By Steve Burrill, vice chairman, US health care leader, Deloitte LLP

Many people have a great relationship with their doctor…and they might even enjoy the occasional routine office visit. But no one looks forward to sitting in a waiting room surrounded by sneezes and last year’s magazines, or being on hold indefinitely with a health care call center, billing office, or a doctor’s front-office staff. Meanwhile, employees who answer phones, schedule appointments, and process claims might be just as frustrated as the patients they serve.
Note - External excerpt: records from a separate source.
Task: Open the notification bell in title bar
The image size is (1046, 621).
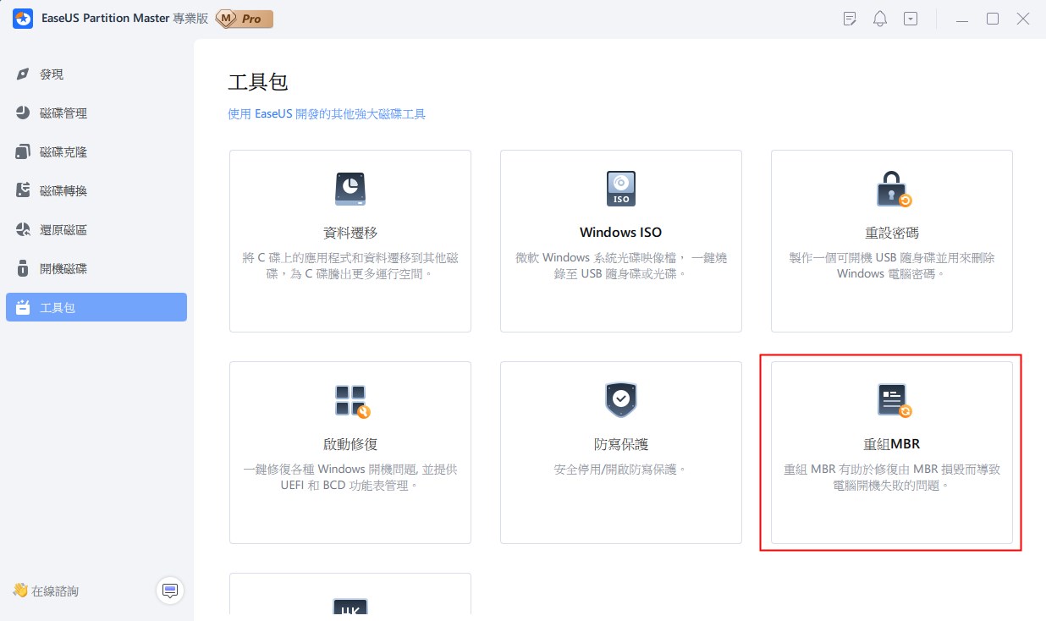Action: (x=880, y=19)
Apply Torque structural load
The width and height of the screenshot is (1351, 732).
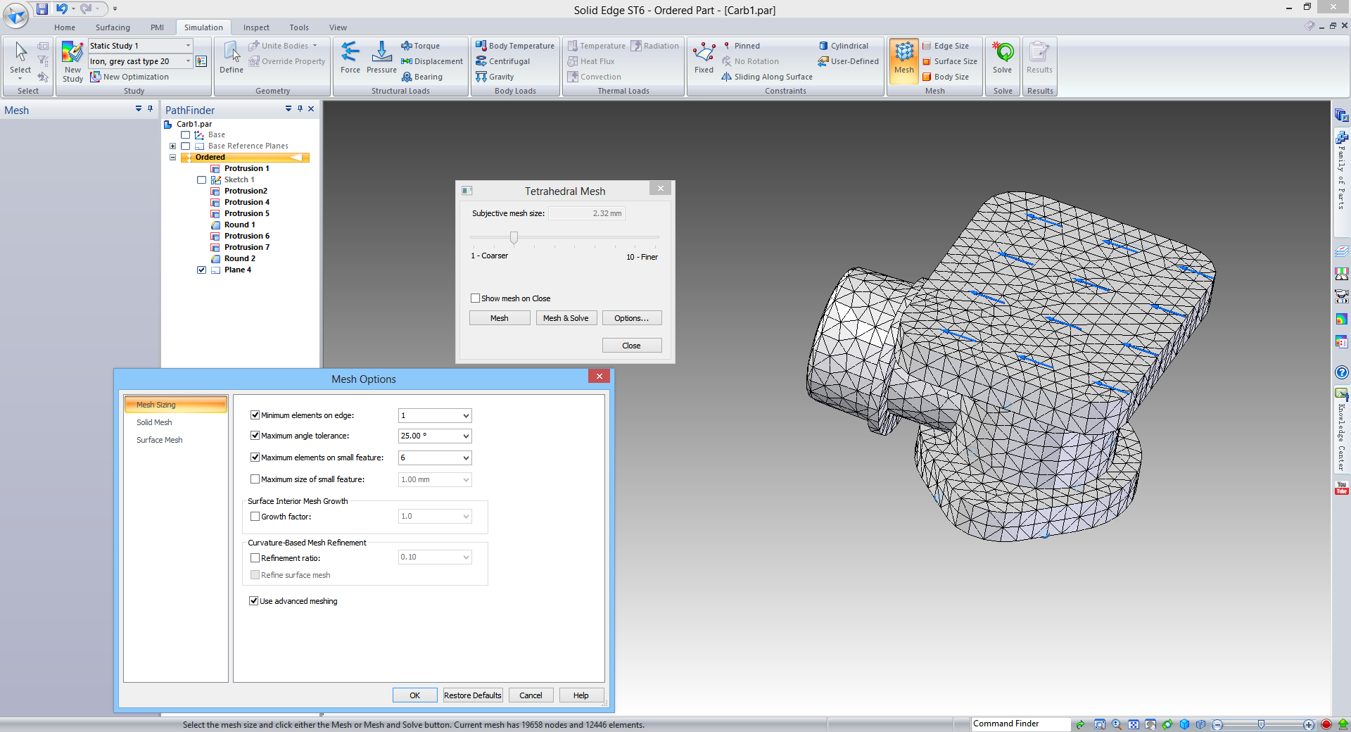[x=421, y=46]
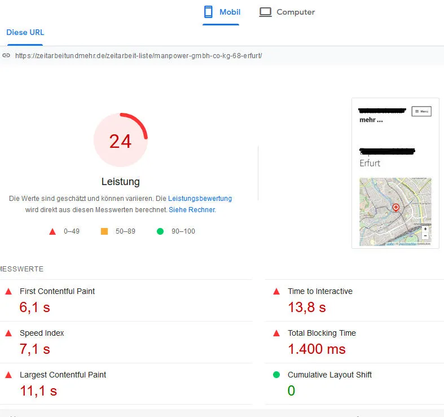Image resolution: width=444 pixels, height=417 pixels.
Task: Click the laptop Computer icon
Action: 265,12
In the health universe, consumers are becoming the center of gravity and they are demanding better service, more convenience, and easier ways to navigate the health system. These are things they’ve come to expect from other customer-facing industries such as retail, banking, and travel. However, consumers agree health care is more difficult to navigate than other industries, according to our 2018 health care consumer survey findings.
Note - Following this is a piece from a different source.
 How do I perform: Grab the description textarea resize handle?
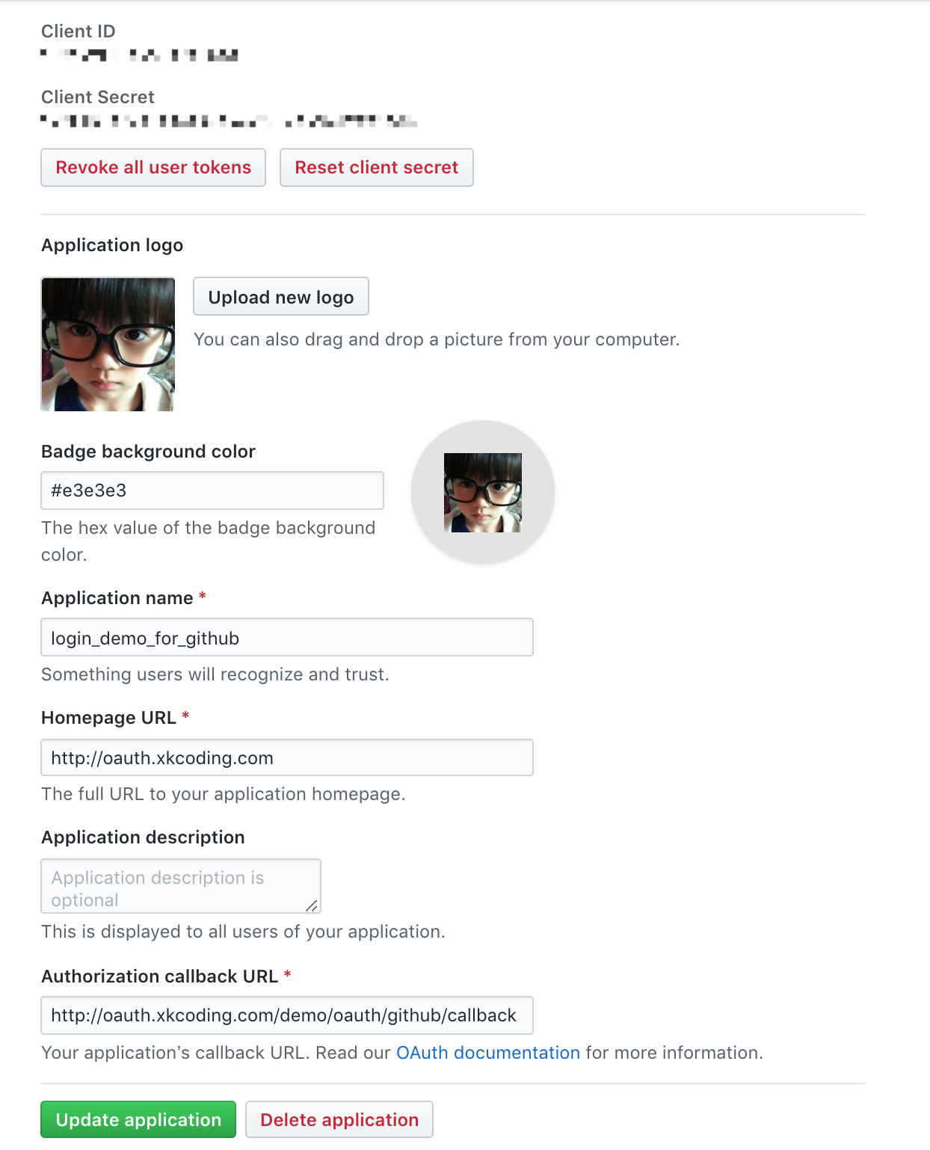pos(312,905)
My colleagues and I regularly talk about the positive impact future-of-work technologies—such as robotic process automation (RPA) and artificial intelligence (AI)—can have on clinical outcomes and cost of care. While use of these technologies on the clinical side might seem more interesting, health care organizations should look at the more mundane, back-office functions, too. Technology can improve the customer experience by streamlining some of the repetitive and cumbersome tasks that customer service and administrative staff perform every day. For health plans and health systems, I see this as low-hanging fruit in the move to the future of health and a customer-focused health economy.

The Deloitte Center for Health Solutions recently surveyed more than 100 chief operating officers (COOs) and chief administrative officers (CAOs) from health systems and health plans and conducted in-depth interviews with 16 others. We wanted to understand how health system and health plan executives are preparing their nonclinical, business, and administrative workforces for the future.

AI could soon drive most customer interactions

The future of work involves reimagining the way work gets done. It addresses generational changes, new technologies and talent models, and increasing consumer demands. Over the next 10 years, nearly half (47 percent) of US jobs could be automated, and in just five years, 95 percent of customer interactions are expected to be driven by AI.1 As work processes become more automated, some employees might worry that jobs are on the chopping block. However, more than 60 percent of 11,000 business leaders say they are actively redesigning jobs around AI, robotics, and new business models, according to our 2018 Global Human Capital Trends report. As many as 133 million new jobs could be created as organizations shift between human workers and machines (AI, robotics, and automation)—a net gain of 58 million jobs, according to a 2018 World Economic Forum report.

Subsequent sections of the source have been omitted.